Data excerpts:
▽
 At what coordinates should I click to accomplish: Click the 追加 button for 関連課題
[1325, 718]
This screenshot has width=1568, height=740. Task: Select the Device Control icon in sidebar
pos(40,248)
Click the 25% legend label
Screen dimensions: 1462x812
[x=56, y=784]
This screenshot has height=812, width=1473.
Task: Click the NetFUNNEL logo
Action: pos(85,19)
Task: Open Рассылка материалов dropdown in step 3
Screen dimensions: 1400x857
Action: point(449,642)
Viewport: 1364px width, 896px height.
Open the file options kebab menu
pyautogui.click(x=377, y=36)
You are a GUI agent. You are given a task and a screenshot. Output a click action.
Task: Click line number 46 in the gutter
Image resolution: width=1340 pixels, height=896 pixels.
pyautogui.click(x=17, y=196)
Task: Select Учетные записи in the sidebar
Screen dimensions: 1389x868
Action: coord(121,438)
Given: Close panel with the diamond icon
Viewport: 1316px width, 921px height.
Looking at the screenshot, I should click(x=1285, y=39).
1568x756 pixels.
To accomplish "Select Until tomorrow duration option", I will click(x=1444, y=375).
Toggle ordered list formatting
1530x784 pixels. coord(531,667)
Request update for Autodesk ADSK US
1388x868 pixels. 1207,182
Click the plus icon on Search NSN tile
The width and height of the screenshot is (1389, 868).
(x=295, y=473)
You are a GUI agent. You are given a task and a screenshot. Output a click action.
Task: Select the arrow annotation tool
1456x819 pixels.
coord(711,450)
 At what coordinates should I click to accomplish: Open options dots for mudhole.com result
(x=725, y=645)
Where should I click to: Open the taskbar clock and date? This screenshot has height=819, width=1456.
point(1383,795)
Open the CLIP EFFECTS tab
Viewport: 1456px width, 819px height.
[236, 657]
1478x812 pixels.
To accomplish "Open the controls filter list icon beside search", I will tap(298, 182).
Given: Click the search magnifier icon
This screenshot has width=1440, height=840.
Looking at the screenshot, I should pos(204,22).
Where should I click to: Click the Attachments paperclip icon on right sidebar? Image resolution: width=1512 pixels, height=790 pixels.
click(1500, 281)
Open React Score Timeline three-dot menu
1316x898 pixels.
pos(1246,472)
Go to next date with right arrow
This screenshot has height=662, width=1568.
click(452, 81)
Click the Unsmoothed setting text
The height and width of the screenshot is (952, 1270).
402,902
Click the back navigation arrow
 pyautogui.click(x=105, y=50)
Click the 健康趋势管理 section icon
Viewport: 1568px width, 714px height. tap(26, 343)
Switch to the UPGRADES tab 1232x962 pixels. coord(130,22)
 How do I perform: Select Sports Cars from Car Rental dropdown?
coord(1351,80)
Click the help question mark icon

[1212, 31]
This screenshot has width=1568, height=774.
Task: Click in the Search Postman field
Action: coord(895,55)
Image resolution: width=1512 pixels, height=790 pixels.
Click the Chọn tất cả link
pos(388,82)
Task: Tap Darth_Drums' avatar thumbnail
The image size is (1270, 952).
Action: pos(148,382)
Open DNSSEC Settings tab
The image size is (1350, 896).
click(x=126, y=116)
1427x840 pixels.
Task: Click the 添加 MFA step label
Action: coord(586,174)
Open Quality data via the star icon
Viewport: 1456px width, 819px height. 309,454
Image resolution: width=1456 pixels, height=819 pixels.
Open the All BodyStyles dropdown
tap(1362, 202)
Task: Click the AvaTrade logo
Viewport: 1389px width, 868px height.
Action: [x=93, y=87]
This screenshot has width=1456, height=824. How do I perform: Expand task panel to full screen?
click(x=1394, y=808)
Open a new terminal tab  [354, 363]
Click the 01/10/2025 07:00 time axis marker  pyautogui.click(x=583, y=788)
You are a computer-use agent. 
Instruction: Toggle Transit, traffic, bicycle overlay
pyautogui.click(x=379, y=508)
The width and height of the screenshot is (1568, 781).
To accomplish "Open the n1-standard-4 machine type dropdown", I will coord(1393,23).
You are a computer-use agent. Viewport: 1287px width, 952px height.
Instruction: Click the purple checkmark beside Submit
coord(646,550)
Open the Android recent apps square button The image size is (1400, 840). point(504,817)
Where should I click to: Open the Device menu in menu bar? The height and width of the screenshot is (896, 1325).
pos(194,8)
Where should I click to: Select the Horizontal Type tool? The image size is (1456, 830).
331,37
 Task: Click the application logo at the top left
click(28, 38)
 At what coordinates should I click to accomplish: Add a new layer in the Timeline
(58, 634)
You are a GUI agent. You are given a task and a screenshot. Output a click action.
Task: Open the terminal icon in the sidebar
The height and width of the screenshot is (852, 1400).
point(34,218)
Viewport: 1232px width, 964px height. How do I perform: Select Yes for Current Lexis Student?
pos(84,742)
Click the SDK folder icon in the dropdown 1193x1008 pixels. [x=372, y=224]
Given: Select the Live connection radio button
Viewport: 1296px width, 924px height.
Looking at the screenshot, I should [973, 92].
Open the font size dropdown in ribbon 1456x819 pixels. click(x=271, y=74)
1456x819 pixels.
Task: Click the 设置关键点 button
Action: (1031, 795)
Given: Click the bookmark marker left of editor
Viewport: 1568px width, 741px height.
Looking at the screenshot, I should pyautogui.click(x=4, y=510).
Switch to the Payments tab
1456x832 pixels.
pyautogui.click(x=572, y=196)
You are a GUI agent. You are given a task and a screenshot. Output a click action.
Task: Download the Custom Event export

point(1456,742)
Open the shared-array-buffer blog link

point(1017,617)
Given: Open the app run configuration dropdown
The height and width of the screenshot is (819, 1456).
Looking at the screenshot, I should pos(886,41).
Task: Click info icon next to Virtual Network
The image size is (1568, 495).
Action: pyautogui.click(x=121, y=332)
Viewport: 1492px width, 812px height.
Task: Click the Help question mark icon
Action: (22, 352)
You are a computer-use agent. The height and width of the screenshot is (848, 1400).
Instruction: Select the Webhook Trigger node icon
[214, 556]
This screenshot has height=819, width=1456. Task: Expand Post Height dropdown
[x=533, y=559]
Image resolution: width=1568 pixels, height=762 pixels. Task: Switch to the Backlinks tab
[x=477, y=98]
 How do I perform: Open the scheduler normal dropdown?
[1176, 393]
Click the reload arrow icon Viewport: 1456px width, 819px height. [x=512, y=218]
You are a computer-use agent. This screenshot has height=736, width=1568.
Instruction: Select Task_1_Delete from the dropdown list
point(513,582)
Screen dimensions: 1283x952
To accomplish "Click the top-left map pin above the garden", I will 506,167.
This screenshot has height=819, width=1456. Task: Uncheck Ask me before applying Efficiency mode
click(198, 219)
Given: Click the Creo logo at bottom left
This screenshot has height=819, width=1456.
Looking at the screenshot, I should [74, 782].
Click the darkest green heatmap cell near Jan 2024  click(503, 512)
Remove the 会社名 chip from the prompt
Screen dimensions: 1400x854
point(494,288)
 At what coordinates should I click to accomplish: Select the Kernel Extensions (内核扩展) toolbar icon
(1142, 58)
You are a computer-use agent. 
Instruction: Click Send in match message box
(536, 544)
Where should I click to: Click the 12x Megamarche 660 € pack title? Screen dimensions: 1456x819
△
• [TASK DESCRIPTION]: The answer must consist of every line from the data that holds the string "next".

• [RESPONSE TO THIS EXERCISE]:
Go to next date with right arrow
Task: Click info icon next to Virtual Network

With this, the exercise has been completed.